Paru dans Cahiers
Pédagogiques n° 253, avril 1987.
Éloge de la fragilité.
Nous ne savons pas ce
qu’est une personne. Nous vivons avec le fantasme toujours présent de nous
" achever ", c’est-à-dire de réaliser
" pleinement " nos aspirations, nos désirs. Et le désir de
tout éducateur n’est-il pas de voir se réaliser ce fantasme pour chacun des
jeunes dont il a la responsabilité ? Mais voici que se dissipent
irrévocablement les illusions de l’achèvement adulte...
Nous savons
bien, si nous voulons nous écouter nous-mêmes, quelle faille traverse ce que
nous croyons être notre personnalité, sur quelles fragilités intimes nous
essayons, jour après jour, de donner l’apparence de l’équilibre, de la raison,
de la maturité. Nous savons bien nos impuissances, nos manques.
Il me semble,
à moi enseignant, que les élèves ressentent confusément nos impuissances,
perçoivent nos limites, percent à jour le jeu parfois tragique par lequel nous
essayons de masquer cette faille intime que nous nous refusons à reconnaître.
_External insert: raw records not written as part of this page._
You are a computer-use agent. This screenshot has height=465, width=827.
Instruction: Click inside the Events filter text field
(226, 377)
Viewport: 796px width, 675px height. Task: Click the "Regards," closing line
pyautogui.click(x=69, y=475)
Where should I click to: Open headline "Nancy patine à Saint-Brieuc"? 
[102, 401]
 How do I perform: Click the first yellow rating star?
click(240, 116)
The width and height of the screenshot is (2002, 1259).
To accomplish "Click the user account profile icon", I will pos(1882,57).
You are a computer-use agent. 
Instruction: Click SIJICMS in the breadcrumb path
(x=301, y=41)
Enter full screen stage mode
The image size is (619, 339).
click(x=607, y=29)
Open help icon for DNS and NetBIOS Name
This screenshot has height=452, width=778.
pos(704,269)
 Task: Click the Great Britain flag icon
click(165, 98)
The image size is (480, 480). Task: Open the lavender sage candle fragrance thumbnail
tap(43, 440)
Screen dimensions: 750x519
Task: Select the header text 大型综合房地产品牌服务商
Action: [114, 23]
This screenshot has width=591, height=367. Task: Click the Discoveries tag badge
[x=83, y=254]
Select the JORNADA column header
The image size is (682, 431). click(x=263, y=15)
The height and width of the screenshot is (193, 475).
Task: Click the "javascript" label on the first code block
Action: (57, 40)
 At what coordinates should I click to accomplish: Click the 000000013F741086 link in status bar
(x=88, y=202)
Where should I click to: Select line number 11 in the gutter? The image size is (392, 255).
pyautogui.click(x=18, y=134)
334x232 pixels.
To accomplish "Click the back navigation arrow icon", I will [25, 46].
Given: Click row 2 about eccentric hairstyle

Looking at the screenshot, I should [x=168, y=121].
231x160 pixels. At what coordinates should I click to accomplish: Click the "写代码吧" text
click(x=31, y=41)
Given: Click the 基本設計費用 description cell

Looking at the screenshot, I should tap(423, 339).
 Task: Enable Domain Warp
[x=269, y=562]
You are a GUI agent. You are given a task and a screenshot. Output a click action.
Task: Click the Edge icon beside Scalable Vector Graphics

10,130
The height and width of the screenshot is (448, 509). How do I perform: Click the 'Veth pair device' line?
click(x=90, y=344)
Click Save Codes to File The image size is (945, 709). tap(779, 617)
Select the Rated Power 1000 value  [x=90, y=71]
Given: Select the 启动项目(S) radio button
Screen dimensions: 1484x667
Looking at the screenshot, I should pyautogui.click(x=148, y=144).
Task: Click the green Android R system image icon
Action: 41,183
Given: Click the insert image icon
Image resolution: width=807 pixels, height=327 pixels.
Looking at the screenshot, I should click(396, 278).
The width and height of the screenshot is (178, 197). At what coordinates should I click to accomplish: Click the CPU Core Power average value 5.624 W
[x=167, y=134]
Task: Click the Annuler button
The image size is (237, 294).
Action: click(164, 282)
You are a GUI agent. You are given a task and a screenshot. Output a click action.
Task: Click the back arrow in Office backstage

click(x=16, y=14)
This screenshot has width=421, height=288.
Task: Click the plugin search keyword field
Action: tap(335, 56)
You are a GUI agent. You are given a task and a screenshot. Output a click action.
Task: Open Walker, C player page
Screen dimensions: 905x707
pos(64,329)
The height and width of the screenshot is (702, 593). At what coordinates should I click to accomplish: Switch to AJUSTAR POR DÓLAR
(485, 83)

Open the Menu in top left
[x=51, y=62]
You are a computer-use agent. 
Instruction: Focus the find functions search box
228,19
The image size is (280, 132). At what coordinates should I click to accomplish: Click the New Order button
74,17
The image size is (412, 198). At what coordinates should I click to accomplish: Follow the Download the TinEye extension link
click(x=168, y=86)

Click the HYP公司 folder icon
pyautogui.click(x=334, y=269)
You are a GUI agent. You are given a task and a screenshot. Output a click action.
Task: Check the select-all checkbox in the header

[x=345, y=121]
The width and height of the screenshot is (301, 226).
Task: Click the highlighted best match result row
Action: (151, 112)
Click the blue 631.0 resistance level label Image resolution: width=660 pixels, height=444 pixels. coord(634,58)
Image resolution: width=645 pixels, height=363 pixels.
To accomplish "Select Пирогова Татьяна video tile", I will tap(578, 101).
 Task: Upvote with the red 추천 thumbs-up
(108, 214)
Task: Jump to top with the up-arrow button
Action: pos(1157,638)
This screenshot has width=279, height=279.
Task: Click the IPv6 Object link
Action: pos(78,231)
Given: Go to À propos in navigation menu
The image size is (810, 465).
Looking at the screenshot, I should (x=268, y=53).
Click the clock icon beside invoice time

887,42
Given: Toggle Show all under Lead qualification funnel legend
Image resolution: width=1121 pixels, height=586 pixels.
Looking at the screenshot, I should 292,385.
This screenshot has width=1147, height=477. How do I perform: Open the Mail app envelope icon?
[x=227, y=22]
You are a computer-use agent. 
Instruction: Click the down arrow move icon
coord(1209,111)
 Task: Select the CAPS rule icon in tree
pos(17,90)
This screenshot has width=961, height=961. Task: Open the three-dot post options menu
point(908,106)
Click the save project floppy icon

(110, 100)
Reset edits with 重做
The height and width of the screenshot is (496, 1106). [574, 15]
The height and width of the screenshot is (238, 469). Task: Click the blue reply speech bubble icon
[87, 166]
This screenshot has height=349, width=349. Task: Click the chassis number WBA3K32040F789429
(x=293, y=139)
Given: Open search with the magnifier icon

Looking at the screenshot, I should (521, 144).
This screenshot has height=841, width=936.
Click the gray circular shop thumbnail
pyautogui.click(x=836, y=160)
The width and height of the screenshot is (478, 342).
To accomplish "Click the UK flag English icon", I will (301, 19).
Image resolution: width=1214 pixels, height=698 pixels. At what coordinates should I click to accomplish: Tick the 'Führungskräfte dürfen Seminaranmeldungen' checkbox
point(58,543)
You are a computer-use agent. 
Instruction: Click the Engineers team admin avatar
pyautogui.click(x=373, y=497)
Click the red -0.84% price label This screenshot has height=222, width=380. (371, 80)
Nous ne " gardons la face " – nous croyons ne la garder –
qu’au prix d’un effort dont la dépense énergétique nous mine de l’intérieur.
Je crois que
tous les cours et discours, les leçons programmées, y compris la langue de bois
militante, ne viennent là que pour boucher, pour tenter de boucher l’évidence
de cette faille, pour se défendre contre l’angoisse qu’elle provoque.
D’ailleurs
les enfants et les jeunes " demandent " que je ne révèle
pas cette angoisse, et ce sera pour eux un rude travail de découvrir que les
adultes qui les entourent ne sont pas parfaits – au sens propre du terme.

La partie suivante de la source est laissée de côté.